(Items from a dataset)
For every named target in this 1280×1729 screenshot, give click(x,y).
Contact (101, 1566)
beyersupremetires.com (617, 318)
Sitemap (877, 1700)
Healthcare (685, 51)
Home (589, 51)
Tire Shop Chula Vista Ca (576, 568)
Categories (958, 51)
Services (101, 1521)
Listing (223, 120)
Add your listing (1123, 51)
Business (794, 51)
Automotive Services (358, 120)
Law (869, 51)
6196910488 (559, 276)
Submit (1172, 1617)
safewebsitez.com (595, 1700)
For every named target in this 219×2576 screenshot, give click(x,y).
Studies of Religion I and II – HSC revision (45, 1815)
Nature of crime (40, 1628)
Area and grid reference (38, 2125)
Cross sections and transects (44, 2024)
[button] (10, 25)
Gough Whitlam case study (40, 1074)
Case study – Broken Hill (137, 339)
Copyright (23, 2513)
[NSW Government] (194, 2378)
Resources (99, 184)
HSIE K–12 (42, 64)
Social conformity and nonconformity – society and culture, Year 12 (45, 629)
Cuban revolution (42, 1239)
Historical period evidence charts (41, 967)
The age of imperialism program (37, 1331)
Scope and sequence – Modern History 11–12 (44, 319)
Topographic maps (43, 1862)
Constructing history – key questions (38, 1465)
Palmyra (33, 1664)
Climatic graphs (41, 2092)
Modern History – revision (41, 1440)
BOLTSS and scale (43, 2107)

| TASK DESCRIPTION |
In the data above, each line holding "every" is to be found and copied.

| TASK ANSWER |
For every named target in this 1280×1729 screenshot, give click(x,y).
For every named target in this 219×2576 screenshot, give click(x,y).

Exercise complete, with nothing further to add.